--- Provided passage Enclosed Below ---

Zoë: For readers who have a big presentation coming up, a difficult conversation ahead of them, or perhaps are getting ready for a pitch, what are some tips for how they can prepare themselves to show up with this care and authenticity you speak of?

Samara: I wrote Permission to Speak for when folks find themselves exactly in this scenario. It’s welcoming and warm and offers a bit of breath and space so each reader can find their own door into this old-fashioned world of “public speaking.” But for something you can start doing immediately, I like to offer a warm-up before stepping on stage or turning on a camera or a microphone. The concept of a warm-up feels like the sort of thing that an actor or an opera singer might do, which can alienate people. So let me just lovingly suggest that you use your two minutes before stepping out on a stage to go from cold to warm. What might you do in those two minutes? I have four ideas. Do all, do none.

The first suggestion is to notice if there are any stories going through your head that are going to get in the way of you really showing up on that stage. If you’re standing behind the curtain thinking, I hope they don’t think I’m terrible at this. I hope I don’t mess it all up; those stories are not going to help you. An MRI scan would show that those thoughts trigger a somewhat debilitating chemical response. Rather, if you notice any old stories coming up, offer that voice inside your head: Thank you, I’m good. Thank you for trying to protect me, but I don’t need you here now.

Suggestion two is to get a little physical. For as long as there have been orators, there have been suggestions to move your body. Run around the block, do jumping jacks, dance, bend over and slowly roll up, twist so that you awaken your spine. The reality is your body holds a huge amount of wisdom. It can read rooms and adjust accordingly. It can breathe deeply enough to connect your thoughts to your spirit to your voice, so you have a shot at really showing up, but you do have to invite it in.

The third suggestion is to add a little sound to that breath. Even just a hum up and down your range is enough so that when you walk out on the stage or you press go on that camera, your voice is not foreign to you. You have heard yourself. You know what you sound like today.

--- End of Enclosed Provided passage ---

Problem statement:
In the interview on public speaking, what is the second suggestion for the two minutes before stepping on stage?

--- Provided material Enclosed Below ---

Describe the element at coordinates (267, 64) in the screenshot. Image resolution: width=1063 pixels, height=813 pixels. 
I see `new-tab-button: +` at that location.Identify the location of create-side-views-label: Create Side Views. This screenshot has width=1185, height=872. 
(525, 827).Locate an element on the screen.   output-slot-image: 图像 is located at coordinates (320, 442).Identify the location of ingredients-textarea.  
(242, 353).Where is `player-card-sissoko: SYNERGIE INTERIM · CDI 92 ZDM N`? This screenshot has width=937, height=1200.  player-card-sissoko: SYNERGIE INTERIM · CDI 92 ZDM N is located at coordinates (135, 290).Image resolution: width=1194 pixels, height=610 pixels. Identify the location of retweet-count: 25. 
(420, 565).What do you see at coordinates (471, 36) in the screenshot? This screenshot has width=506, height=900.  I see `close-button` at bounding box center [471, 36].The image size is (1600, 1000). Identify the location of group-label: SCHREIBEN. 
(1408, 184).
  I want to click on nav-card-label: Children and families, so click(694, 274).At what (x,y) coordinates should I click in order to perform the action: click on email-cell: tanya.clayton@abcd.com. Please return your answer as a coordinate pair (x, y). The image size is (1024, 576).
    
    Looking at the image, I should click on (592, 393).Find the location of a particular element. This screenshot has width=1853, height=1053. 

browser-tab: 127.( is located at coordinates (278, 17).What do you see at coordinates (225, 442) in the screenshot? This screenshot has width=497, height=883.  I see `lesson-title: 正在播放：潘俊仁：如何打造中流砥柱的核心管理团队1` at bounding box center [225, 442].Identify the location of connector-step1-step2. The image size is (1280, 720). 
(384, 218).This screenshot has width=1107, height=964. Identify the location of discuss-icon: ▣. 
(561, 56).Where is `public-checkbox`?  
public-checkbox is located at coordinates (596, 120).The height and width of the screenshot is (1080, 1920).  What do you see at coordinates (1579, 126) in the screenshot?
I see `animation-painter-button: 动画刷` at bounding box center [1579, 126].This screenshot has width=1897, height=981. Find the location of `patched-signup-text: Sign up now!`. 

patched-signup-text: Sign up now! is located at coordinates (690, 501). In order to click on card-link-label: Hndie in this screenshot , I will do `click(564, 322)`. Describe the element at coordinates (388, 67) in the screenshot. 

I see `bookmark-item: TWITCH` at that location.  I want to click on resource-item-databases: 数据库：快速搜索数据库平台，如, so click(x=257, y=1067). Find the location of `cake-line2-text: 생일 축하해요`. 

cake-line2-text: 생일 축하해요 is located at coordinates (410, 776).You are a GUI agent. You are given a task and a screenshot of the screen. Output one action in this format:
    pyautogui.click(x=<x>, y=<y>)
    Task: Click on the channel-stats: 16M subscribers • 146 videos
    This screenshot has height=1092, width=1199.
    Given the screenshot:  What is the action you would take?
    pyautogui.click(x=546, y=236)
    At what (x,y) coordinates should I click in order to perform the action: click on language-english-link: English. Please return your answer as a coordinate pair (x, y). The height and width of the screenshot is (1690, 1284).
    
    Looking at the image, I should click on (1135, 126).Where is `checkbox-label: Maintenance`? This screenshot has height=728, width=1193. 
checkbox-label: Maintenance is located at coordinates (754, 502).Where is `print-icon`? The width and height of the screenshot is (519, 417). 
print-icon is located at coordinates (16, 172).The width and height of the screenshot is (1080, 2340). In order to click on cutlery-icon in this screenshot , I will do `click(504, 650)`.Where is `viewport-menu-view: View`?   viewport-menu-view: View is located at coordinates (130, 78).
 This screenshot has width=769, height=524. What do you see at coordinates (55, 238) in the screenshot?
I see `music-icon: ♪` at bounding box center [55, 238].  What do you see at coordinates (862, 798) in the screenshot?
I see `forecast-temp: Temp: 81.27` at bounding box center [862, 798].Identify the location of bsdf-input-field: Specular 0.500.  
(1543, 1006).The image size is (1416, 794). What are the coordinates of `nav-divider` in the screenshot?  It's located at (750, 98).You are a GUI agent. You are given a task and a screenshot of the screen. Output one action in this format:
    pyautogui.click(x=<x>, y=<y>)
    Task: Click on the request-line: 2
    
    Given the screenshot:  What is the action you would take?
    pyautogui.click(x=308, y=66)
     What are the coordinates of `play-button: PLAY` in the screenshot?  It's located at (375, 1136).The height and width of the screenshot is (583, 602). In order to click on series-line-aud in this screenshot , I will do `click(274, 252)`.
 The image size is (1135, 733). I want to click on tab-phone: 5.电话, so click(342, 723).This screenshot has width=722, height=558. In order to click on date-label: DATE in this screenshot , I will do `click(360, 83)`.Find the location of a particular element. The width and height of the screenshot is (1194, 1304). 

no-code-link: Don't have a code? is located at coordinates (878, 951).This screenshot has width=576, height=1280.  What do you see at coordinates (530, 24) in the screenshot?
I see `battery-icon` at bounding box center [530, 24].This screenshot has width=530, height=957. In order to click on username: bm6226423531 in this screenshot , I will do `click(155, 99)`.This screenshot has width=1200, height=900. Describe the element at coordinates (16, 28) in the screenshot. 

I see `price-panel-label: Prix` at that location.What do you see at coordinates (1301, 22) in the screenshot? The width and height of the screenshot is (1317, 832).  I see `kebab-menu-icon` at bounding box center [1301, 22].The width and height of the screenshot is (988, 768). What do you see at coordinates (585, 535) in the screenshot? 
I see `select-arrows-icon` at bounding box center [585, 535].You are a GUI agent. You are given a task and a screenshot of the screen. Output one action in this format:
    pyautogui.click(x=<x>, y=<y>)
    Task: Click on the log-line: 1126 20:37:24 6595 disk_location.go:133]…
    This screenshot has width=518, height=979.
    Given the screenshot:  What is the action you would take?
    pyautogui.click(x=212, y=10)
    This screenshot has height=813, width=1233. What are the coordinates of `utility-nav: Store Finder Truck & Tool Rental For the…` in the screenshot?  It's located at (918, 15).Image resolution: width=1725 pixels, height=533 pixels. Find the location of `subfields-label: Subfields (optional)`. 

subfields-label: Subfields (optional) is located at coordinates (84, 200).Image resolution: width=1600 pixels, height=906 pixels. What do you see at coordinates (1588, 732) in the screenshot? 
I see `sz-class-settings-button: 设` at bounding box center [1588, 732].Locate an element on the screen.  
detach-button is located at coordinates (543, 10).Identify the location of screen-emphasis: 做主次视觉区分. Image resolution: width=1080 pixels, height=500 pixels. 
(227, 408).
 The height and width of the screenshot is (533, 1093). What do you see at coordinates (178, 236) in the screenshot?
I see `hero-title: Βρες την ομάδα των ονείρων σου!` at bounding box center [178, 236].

--- End of Enclosed Provided material ---

Response to this task:
To get a little physical by moving your body.